Sony Music increased its annual forecast for revenue and operating income on Tuesday (Nov. 1) as it reported quarterly revenues were up 5.9% on the strength of its subscription streaming income and chart-topping hits.

Releases from artists including Beyoncé, Harry Styles, Future and Doja Cat helped Sony dominate Spotify’s Top Songs Global chart, with an average of 48 out of top 100 coming from the music major’s artists so far this year, executives said. That is up from an average of 36 songs in 2021.

Total Sony Music revenues rose 5.9% year-over-year to $2.58 billion (¥359.3 billion) for the second fiscal quarter ending Sept. 30. Operating income rose 23.9% to $570 million (¥78.7 billion) over the same period compared to a year ago.

Recorded music revenue rose 14.2% to $1.62 billion (¥224 billion). Within that segment, streaming for recorded music revenues rose 6.8% (in US dollars), physical revenues declined 4.2% (in US dollars) and “other” revenues, which includes sync licensing, merchandise and touring revenues, rose 33.4% (in US dollars) as the industry rebounded from a pandemic-led slowdown.
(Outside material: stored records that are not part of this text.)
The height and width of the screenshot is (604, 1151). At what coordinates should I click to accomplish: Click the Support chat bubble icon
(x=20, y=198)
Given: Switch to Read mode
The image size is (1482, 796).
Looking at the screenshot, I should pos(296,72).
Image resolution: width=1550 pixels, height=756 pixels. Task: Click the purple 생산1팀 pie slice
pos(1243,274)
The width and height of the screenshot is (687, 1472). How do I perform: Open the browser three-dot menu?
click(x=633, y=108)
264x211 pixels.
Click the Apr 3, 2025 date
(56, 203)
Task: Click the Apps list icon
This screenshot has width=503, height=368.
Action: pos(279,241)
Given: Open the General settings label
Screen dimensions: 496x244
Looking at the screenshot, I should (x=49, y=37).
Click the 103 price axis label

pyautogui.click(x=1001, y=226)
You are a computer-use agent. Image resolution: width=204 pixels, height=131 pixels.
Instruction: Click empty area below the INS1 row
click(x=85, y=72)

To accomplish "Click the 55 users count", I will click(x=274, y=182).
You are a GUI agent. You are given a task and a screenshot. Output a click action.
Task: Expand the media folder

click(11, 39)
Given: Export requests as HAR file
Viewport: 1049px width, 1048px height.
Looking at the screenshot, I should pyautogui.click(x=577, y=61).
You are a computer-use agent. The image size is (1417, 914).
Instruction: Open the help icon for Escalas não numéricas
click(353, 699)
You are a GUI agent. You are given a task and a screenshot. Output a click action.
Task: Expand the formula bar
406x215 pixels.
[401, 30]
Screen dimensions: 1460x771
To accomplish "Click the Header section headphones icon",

Publishing revenues overall rose 24% in US dollars. The visual media and platforms segment’s revenues declined 9% due to a softening in the Japanese company’s anime business.

Sony Music’s parent company believes the risk of a global economic slowdown is increasing due to rising tensions with China, high energy costs, persistent inflation and interest rates hikes in various countries. “We are taking steps to prepare for further deterioration of the business environment in each of our businesses,” said Hiroki Totoki, Sony’s executive deputy president and chief financial officer, during the earnings call.

However, Totoki is less concerned about the prospects of its music division. Sony Corporation raised Sony Music’s revenue target for the full fiscal year by ¥90 billion yen to ¥1.37 trillion ($9.8 billion at Sony’s assumed exchange rate for the second half of the fiscal year). Executives also raised Sony Music’s operating income target by ¥35 billion to ¥265 billion ($1.9 billion at the assumed exchange rate). “Streaming is very successful and we don’t really have that much of a concern,” he said when asked by an analyst about what risks the music segment faces.

In addition, the company’s recorded music and publishing segments’ operating income benefitted from a one-time benefit of $41.2 million (¥5.7 billion) in the quarter from settlements of multiple copyright infringement lawsuits.

Volatile foreign currency markets in the quarter negatively impacted Sony’s sales and operating income, executives said, and caused a divergence in the company’s earnings as reported in Japanese yen versus the U.S. dollar. This positively impacted Sony Music’s earnings as calculated in yen – about 61% of the yen-denominated gain came from the impact of foreign exchange rates – and negatively impacted the company’s earnings when converted to dollars.

The company’s operating income margin rose 22%, or 3.3 points year-over-year, while its EBITDA margin, a key measure of company profitability, was up 26.5%, or roughly 3 points.